Something to formalise my understanding of a little more. Maybe write a few things.

Notes on Bayesian Data Analysis by Gelman et al #

I. Fundamentals of Bayesian inference #

    1. Probability and inference

    A really nice (re)introduction to probability theory - one of those introductions from a high level that seems to get across the essence of an idea, but that probably only works if you have a basic understanding of what they’re talking about, otherwise it’s impossible to follow. Probably got tripped up by these kinds of resources a bunch in the past.

    • Exchangeability, related to i.i.d but slightly different, hadn’t heard of it before.

    • Lots of interesting stuff here about the philosophy of statistics, Bayesian vs. frequentist definitions of uncertainty and probability. Nice questions that again I hadn’t really given too much thought to.

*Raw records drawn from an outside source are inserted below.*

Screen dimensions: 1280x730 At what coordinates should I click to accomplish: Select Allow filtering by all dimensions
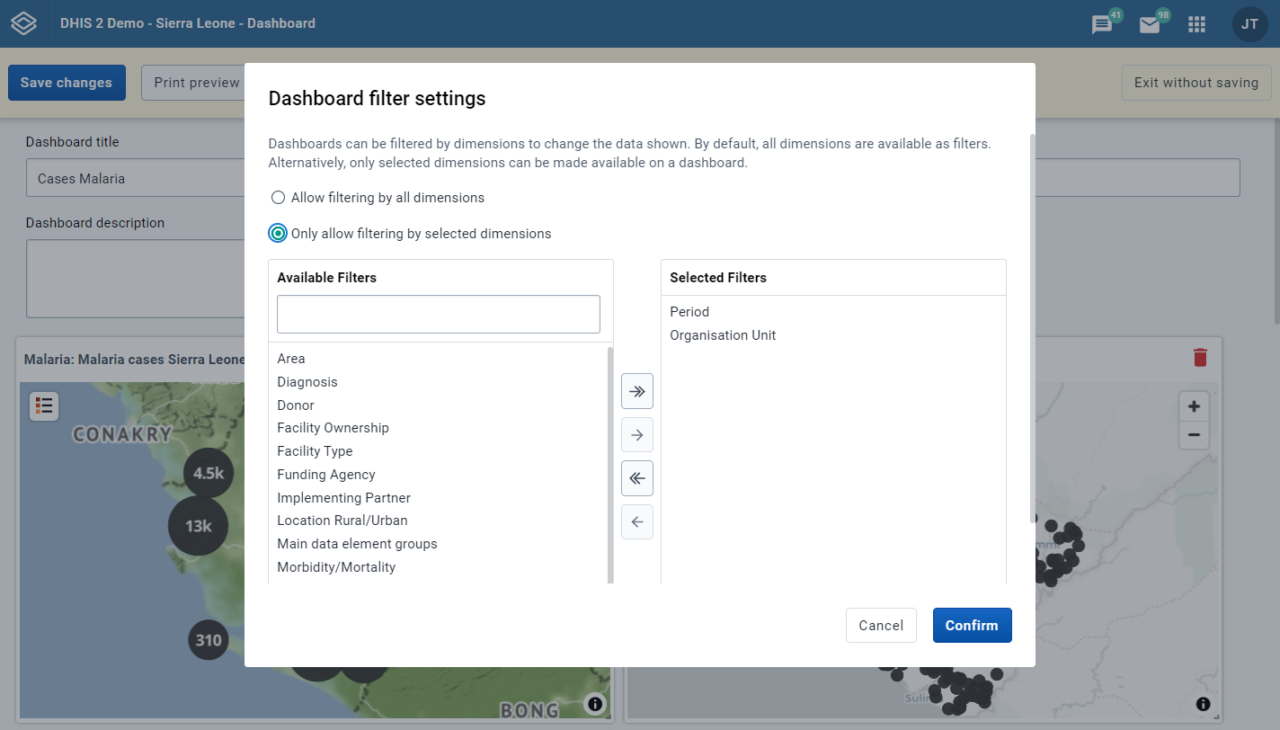tap(278, 197)
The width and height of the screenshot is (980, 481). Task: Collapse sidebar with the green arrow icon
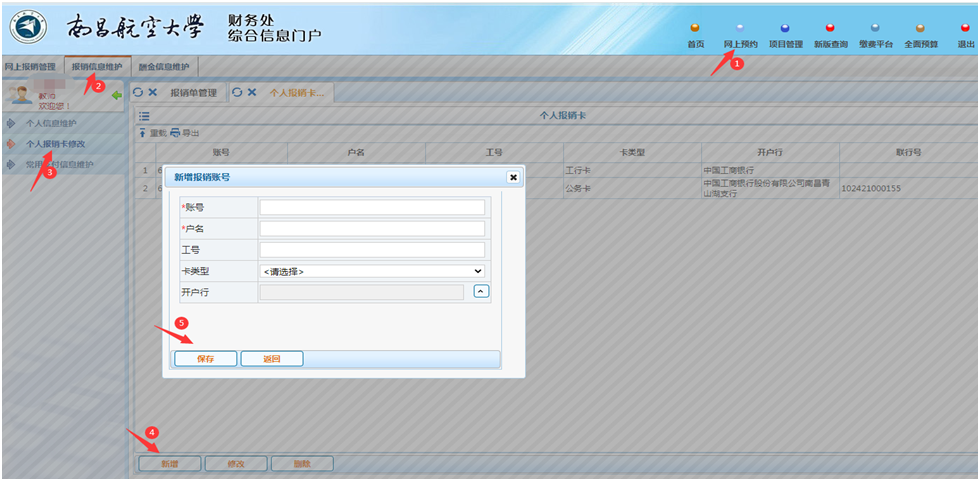[x=116, y=96]
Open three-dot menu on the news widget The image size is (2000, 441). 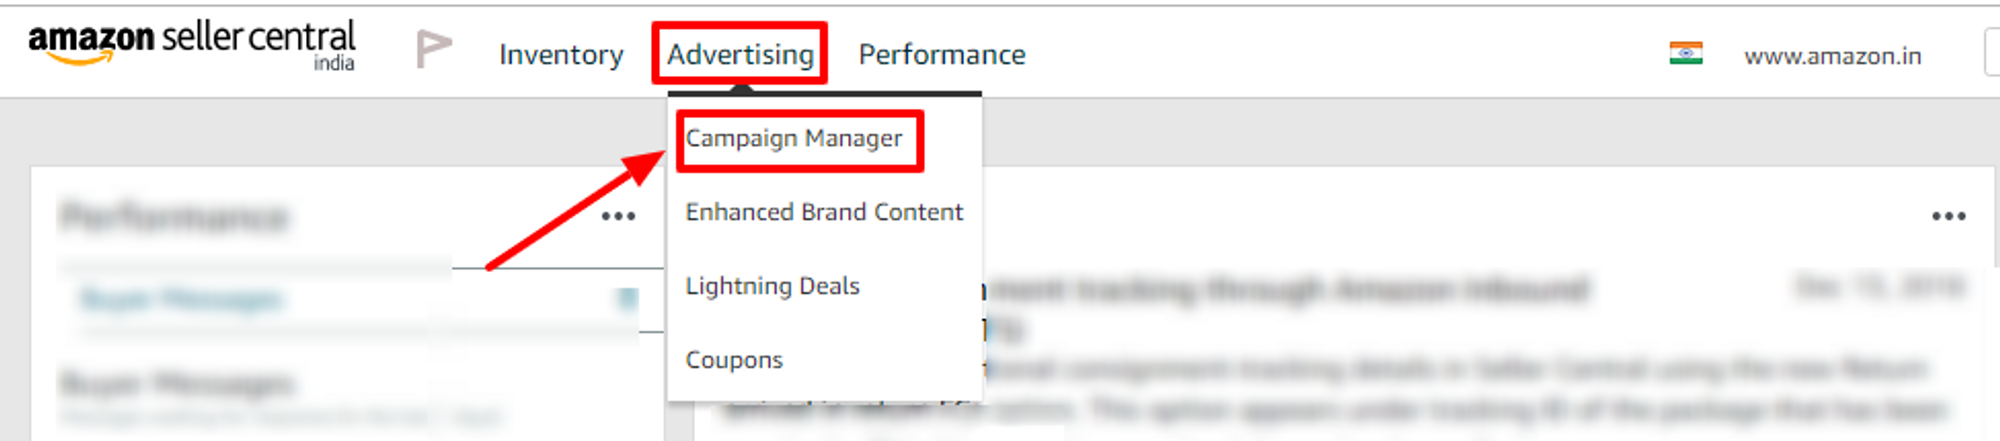coord(1948,216)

    • Great quote explaining why combinations of simple to create complexity is better:

      Useful probability models often express the distribution of observables conditionally or hierarchically rather than through more complicated unconditional distributions. For example, suppose \(y\) is the height of a university student selected at random. The marginal distribution \(p(y)\) is (essentially) a mixture of two approximately normal distributions centered around 160 and 175 centimeters. A more useful description of the distribution of \(y\) would be based on the joint distribution of height and sex: \(p(\textrm{male}) \approx p(\textrm{female}) \approx \frac12\) , along with the conditional specifications that \(p(y\mid\textrm{female})\) and \(p(y\mid\textrm{male})\) are each approximately normal with means 160 and 175 cm, respectively. If the conditional variances are not too large, the marginal distribution of \(y\) is bimodal. In general, we prefer to model complexity with a hierarchical structure using additional variables rather than with complicated marginal distributions, even when the additional variables are unobserved or even unobservable; this theme underlies mixture models.

    • Idea: As a nice blog post on introductory Bayesian statistics, reproduce the Bayes / Laplace billiard ball example using Monte Carlo methods to estimate the integrals. Maybe in Stan.

    1. Single-parameter models

    This is a general feature of Bayesian inference: the posterior distribution is centered at a point that represents a compromise between the prior information and the data, and the compromise is controlled to a greater extent by the data as the sample size increases.

  • PyMC3 looks like the state-of-the-art in Python for computational Bayesian statistics.
  • A great and free book by Andrew Gelman and others that gives a really solid treatment to the whole subject.
  • An interesting paper on automatic variational inference, implemented in Stan.
  • This nice worked example of the beta-binomial conjugacy that is discussed in Chapter 2 of the above book in a very terse way that I struggled to follow.